▶ GIVEN TASK
Copy the data from the line containing "You are a computer-use" through the line containing "tap(1107, 17)", substituting "Frankfurt" for "Singapore" and leaving all else unchanged. Leave out the pictures.

▶ RECORDS TO USE
++++++++++
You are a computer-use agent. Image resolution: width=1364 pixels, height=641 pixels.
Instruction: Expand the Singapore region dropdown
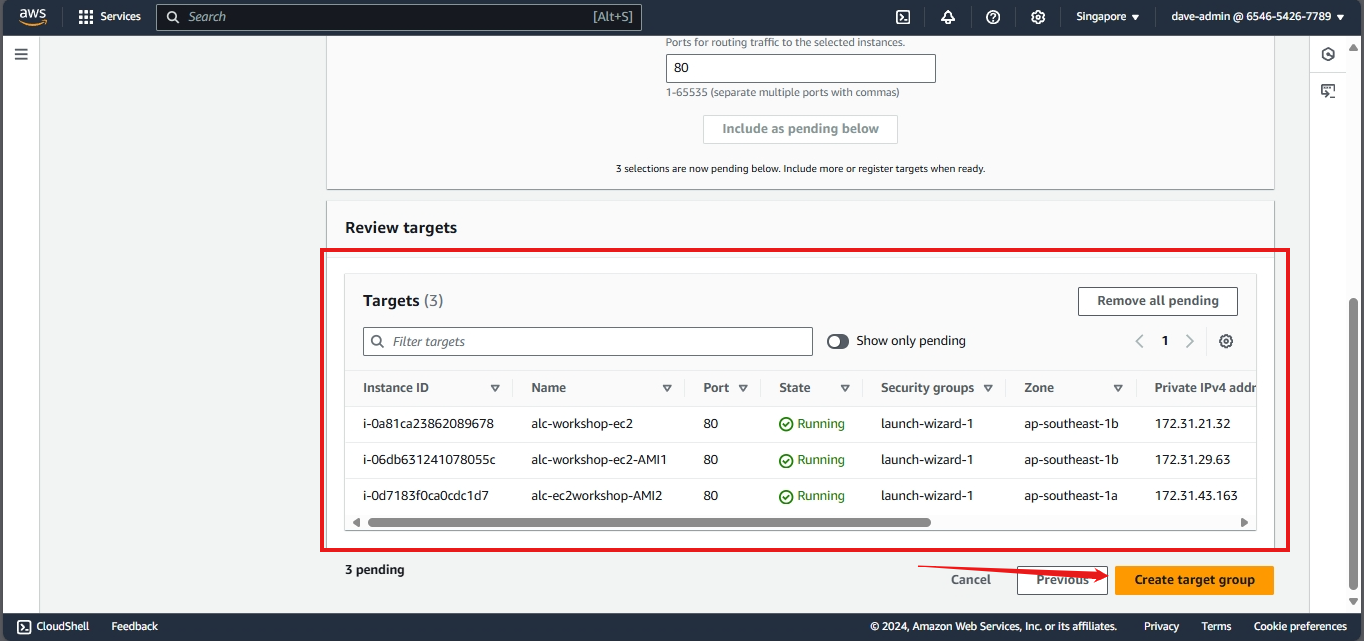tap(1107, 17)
++++++++++
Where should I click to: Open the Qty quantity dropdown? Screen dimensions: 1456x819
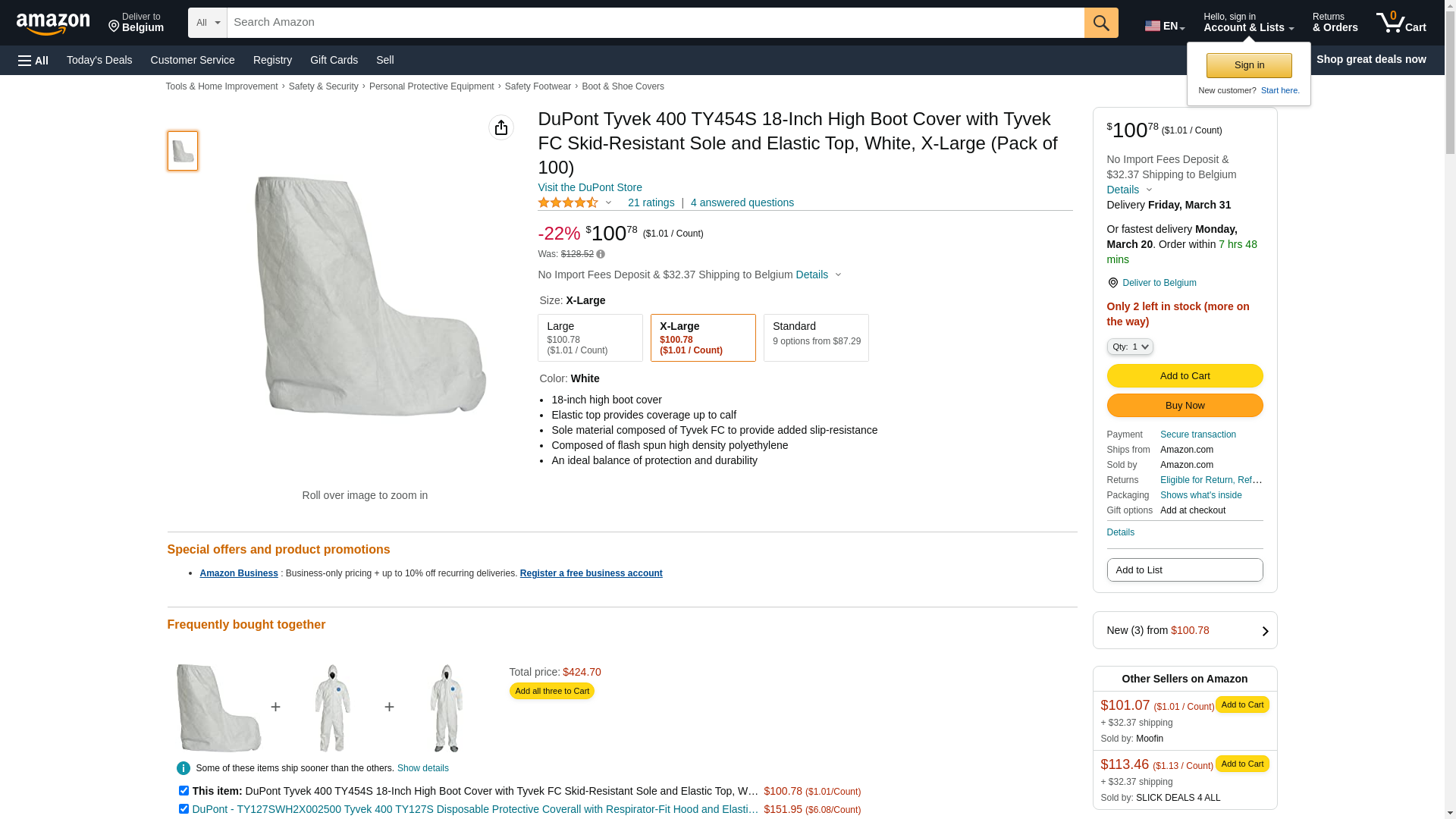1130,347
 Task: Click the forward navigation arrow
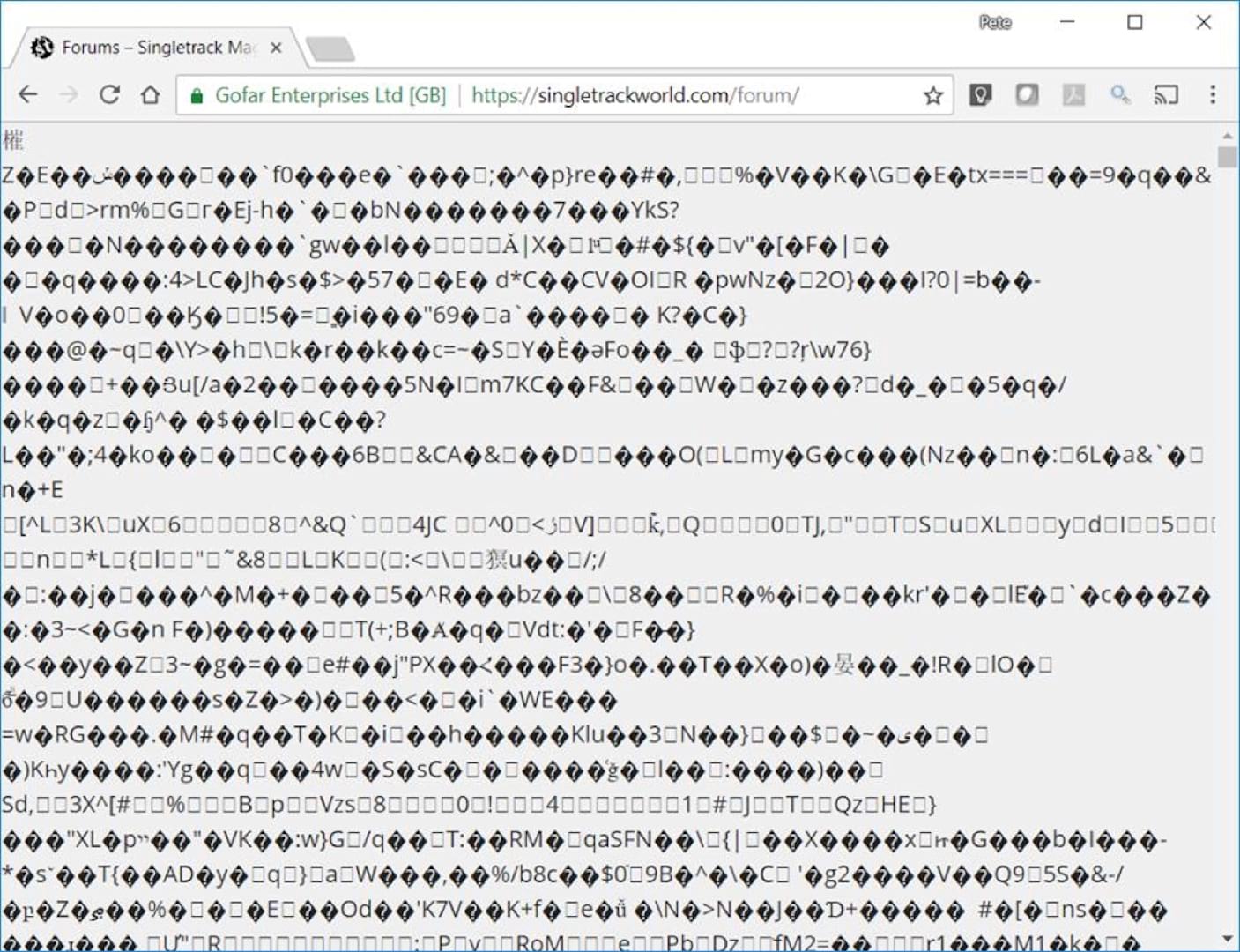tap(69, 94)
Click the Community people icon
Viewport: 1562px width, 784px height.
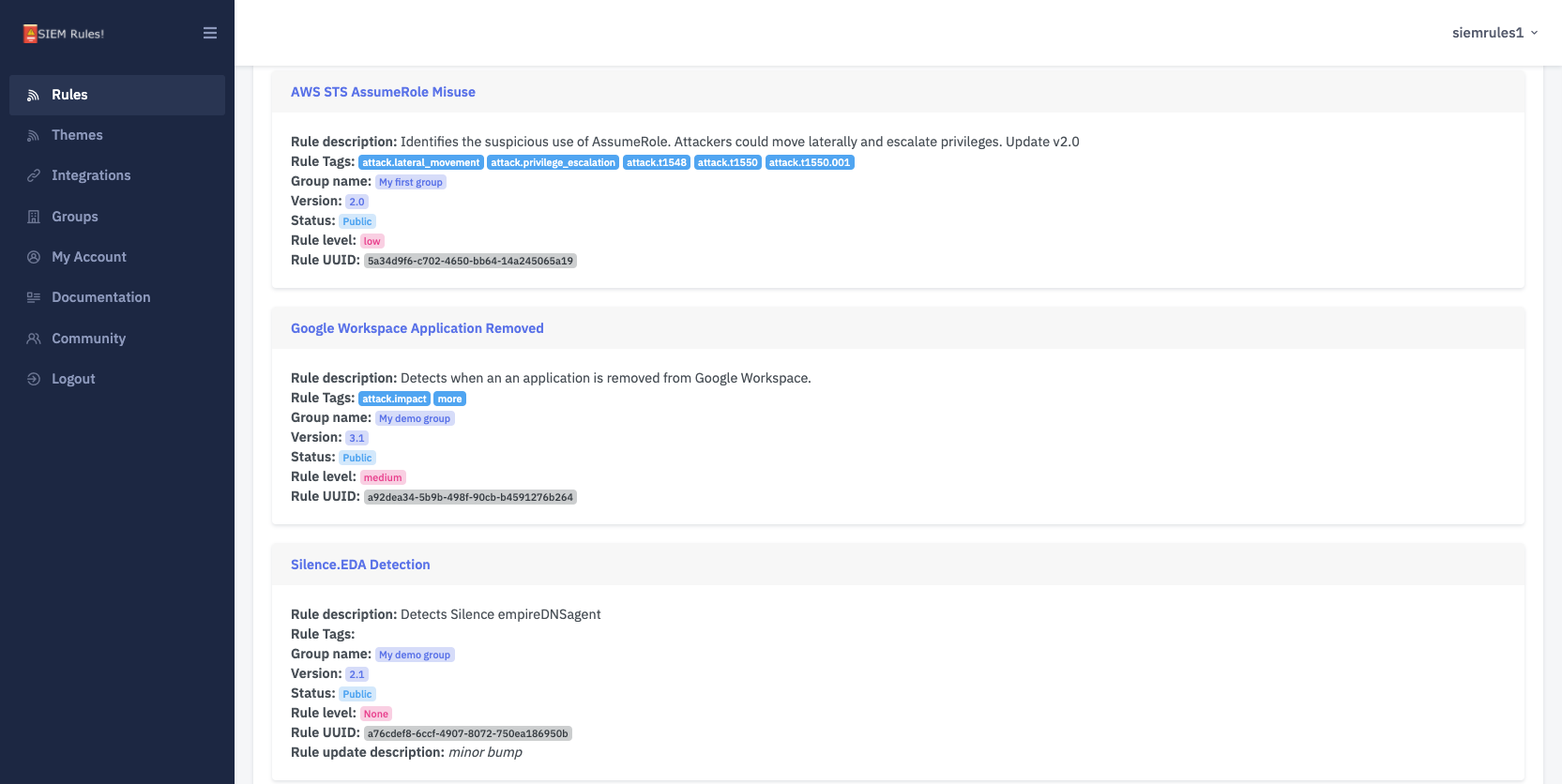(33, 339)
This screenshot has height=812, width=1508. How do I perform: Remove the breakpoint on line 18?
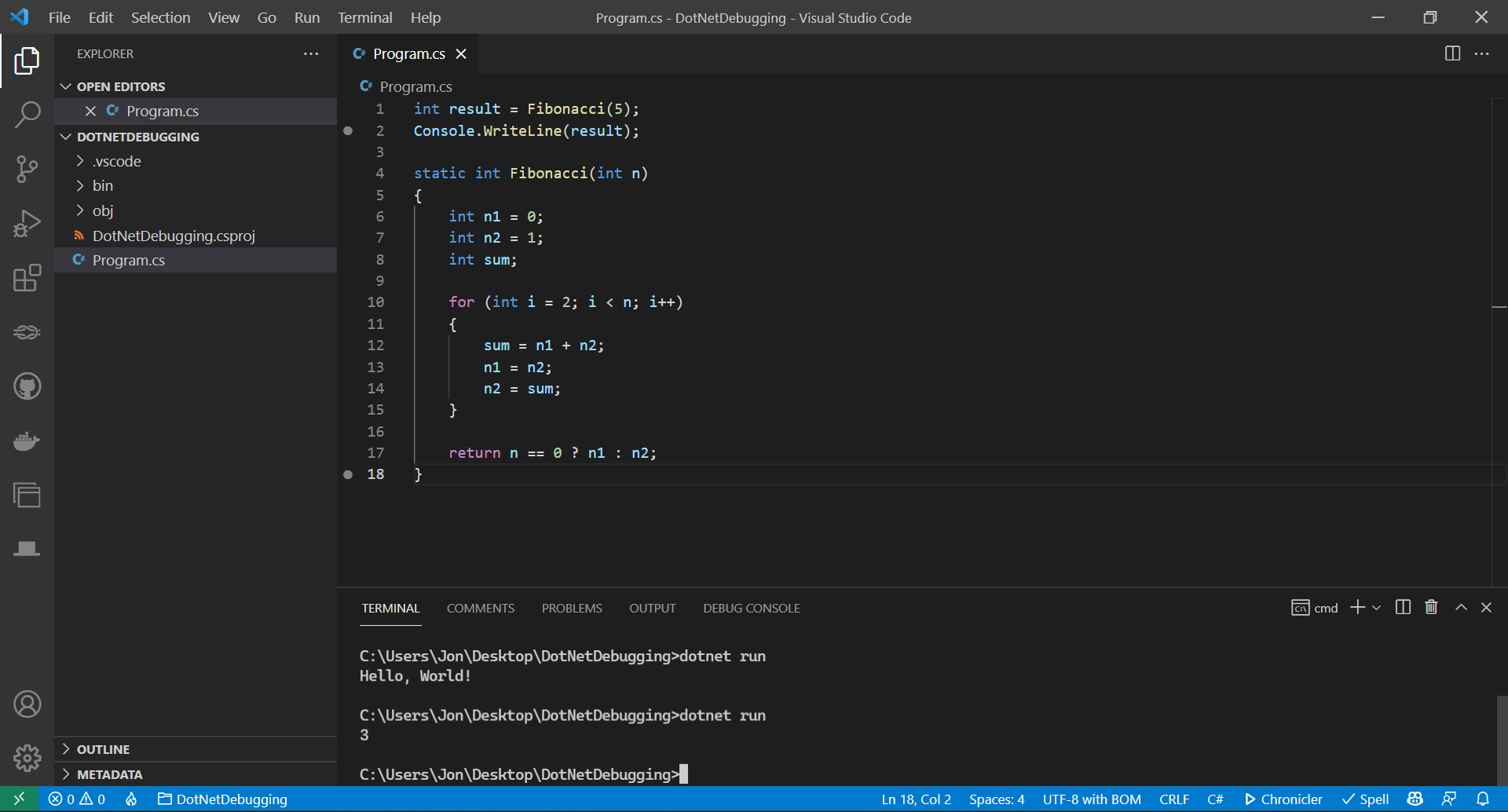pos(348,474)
++++++++++
▶ PROBLEM SOLUTION
You are a computer-use agent. Image resolution: width=1364 pixels, height=641 pixels.
Instruction: Expand the Frankfurt region dropdown
tap(1107, 17)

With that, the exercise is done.